[Work order]
Using the records below, locate all lines containing "legend" and return them.

[Supplied data]
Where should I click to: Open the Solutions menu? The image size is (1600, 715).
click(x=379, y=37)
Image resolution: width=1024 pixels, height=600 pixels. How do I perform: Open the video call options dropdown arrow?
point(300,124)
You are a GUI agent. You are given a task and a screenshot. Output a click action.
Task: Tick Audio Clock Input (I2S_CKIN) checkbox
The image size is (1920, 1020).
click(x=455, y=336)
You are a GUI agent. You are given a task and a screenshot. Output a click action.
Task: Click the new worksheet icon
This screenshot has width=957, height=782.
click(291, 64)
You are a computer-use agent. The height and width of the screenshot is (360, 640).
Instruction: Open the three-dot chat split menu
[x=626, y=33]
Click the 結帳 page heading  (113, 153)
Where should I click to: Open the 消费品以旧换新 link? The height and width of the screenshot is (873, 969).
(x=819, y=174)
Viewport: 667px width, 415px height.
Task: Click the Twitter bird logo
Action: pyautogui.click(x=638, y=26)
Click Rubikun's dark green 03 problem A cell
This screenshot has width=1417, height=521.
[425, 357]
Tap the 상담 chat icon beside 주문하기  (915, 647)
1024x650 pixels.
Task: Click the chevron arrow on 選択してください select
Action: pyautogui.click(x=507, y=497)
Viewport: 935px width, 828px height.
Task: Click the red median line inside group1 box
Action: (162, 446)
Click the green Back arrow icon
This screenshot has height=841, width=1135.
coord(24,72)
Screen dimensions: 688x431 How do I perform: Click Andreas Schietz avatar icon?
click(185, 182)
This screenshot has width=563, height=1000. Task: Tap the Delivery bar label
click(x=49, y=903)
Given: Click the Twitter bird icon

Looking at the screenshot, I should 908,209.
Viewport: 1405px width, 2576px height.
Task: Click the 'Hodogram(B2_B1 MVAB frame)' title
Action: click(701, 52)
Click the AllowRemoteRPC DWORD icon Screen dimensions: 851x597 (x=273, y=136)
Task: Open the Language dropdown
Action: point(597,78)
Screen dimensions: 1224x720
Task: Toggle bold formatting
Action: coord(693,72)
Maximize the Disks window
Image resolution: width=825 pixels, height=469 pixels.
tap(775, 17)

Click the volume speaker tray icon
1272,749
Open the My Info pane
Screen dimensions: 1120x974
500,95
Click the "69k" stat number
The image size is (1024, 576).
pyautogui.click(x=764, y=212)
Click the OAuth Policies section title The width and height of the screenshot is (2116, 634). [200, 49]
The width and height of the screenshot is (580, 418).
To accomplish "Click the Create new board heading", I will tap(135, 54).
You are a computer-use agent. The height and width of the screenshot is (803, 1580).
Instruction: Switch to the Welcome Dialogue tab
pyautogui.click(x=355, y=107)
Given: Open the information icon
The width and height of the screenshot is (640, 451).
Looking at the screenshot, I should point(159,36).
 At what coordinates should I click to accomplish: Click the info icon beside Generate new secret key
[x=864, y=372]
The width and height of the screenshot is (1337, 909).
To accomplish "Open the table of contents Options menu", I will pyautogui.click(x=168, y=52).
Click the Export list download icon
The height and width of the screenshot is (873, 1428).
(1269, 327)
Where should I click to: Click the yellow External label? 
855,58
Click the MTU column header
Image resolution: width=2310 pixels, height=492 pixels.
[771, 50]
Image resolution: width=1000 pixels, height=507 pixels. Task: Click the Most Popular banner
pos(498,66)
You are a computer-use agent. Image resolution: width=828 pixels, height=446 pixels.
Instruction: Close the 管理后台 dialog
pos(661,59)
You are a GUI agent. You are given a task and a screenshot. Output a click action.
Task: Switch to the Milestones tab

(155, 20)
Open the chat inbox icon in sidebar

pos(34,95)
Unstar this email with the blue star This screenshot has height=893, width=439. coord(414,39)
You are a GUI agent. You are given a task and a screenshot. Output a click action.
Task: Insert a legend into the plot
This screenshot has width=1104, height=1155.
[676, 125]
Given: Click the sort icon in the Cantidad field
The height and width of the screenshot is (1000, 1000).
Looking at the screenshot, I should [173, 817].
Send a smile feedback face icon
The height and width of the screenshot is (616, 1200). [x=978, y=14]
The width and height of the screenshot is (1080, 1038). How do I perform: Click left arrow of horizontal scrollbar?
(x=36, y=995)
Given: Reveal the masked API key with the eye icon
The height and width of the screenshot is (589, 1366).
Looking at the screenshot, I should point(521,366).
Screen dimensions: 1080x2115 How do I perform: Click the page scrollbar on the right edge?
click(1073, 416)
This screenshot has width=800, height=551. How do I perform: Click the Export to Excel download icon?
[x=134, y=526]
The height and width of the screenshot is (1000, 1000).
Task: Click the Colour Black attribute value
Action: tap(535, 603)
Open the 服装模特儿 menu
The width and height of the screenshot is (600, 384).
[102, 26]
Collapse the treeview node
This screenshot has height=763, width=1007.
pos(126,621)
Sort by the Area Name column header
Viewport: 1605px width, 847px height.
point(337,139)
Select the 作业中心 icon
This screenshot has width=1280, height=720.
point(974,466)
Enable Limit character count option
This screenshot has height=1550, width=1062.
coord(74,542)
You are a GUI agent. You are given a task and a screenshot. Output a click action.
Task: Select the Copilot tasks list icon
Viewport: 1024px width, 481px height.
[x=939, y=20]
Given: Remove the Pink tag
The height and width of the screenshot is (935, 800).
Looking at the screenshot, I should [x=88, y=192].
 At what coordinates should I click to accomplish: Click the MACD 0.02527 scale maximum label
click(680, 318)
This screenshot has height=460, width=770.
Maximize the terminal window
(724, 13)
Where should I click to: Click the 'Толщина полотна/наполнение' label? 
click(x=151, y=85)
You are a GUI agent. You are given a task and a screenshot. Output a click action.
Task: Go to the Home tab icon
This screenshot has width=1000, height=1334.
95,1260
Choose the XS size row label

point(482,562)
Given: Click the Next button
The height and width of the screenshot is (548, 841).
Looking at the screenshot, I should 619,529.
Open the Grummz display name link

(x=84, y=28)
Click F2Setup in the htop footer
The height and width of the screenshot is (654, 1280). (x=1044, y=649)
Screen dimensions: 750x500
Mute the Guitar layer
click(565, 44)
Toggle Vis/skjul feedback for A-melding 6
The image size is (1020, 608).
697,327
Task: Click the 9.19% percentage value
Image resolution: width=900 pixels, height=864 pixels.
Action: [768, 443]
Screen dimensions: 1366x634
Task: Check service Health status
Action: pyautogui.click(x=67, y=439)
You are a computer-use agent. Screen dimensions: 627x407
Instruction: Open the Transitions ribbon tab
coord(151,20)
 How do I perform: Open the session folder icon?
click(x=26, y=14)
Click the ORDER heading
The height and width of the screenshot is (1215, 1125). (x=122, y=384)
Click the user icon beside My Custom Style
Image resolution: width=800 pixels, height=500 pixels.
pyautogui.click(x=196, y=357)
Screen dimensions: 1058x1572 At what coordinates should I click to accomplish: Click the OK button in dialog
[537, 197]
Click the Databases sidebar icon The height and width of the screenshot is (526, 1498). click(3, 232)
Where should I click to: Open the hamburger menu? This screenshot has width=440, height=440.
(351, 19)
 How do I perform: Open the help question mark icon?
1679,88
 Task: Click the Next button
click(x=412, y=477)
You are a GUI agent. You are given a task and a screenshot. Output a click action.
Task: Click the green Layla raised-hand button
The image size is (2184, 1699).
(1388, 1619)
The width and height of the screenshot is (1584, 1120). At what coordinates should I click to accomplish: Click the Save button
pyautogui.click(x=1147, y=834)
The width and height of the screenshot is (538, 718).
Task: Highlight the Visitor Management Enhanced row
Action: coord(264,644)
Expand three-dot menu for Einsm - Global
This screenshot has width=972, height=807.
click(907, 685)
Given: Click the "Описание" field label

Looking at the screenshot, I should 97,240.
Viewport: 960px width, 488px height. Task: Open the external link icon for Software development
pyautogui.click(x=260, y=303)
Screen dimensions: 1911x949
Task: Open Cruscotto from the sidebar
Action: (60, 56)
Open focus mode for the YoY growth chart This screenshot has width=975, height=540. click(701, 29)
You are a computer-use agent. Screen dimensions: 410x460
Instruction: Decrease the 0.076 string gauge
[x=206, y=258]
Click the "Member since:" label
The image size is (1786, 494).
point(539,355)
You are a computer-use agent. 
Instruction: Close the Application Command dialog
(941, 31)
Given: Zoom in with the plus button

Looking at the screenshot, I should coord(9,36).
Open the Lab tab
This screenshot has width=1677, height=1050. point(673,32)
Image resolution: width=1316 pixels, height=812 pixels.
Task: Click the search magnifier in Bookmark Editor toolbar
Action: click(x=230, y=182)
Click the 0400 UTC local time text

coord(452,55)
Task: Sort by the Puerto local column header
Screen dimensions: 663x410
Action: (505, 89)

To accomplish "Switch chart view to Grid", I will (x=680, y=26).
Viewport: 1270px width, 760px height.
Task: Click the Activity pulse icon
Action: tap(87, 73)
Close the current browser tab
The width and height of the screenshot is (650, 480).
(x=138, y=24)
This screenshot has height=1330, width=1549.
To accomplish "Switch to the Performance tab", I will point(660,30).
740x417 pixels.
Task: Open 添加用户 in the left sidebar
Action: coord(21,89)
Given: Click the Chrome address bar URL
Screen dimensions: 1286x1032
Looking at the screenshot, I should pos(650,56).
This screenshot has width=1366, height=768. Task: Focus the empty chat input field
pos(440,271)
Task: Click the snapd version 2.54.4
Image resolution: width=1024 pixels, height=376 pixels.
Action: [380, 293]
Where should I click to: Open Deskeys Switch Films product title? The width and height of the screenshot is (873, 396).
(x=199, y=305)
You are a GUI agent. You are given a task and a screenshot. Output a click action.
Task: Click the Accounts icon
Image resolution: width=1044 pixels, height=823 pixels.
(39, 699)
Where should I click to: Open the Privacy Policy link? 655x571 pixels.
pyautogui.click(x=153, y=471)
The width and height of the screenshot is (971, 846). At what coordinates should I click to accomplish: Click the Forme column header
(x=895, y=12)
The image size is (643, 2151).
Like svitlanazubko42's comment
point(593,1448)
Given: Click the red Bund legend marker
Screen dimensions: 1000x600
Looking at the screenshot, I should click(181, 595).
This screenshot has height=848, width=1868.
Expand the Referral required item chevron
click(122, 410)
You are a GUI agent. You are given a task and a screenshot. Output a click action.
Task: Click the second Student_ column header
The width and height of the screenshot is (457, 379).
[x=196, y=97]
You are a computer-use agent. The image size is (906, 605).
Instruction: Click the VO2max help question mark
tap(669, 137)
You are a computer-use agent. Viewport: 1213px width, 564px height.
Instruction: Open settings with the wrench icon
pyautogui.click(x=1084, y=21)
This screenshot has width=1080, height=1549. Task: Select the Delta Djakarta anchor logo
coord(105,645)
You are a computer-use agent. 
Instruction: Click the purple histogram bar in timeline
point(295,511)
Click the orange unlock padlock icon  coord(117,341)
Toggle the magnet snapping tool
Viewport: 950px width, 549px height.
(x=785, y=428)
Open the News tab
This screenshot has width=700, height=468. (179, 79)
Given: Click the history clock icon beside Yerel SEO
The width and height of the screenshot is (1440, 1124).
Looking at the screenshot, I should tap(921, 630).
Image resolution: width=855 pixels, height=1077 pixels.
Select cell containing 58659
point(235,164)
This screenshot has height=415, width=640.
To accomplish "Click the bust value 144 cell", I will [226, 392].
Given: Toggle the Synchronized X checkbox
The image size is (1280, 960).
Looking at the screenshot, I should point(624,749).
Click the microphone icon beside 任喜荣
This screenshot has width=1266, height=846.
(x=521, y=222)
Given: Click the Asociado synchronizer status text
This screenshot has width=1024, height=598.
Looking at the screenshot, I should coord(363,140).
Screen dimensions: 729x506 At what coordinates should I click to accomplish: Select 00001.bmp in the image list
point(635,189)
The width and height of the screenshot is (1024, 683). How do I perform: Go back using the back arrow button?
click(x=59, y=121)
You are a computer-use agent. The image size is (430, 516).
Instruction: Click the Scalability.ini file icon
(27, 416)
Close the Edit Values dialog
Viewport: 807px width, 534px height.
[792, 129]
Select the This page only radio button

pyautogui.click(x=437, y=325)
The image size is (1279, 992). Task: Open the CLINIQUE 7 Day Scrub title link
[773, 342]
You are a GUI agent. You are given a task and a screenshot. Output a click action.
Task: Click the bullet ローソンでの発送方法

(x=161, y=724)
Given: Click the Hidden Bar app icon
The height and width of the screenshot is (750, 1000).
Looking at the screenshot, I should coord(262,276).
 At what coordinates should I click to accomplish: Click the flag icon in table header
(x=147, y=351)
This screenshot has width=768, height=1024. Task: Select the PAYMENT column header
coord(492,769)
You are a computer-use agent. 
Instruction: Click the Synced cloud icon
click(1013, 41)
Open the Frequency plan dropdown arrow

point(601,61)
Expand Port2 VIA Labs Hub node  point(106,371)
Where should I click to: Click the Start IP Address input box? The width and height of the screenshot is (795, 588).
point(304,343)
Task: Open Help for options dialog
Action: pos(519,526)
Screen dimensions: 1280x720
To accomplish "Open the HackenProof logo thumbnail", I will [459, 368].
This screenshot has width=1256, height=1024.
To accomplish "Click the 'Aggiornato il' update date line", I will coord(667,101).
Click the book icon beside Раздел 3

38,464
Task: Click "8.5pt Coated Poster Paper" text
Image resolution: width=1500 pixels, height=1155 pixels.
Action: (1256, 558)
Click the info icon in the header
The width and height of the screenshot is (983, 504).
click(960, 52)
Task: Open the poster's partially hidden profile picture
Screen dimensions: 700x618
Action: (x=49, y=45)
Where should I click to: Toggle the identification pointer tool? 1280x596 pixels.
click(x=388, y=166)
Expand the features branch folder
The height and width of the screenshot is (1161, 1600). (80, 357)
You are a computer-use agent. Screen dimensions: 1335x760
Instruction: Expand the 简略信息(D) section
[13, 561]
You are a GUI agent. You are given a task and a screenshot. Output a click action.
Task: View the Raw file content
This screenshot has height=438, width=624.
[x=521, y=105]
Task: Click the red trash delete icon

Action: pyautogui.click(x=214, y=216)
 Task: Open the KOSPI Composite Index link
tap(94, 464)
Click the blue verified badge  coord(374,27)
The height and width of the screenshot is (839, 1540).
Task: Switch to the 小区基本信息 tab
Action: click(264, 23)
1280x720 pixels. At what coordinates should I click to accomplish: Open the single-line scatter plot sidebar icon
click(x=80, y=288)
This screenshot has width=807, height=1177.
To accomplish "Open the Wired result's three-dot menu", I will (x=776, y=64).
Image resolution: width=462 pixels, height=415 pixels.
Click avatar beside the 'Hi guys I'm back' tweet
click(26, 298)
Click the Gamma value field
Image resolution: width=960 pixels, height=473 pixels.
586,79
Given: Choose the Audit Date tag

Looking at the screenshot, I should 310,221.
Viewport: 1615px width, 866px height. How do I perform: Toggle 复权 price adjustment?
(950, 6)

[Solution to the exercise]
Task: Insert a legend into the plot
Given: Click the red Bund legend marker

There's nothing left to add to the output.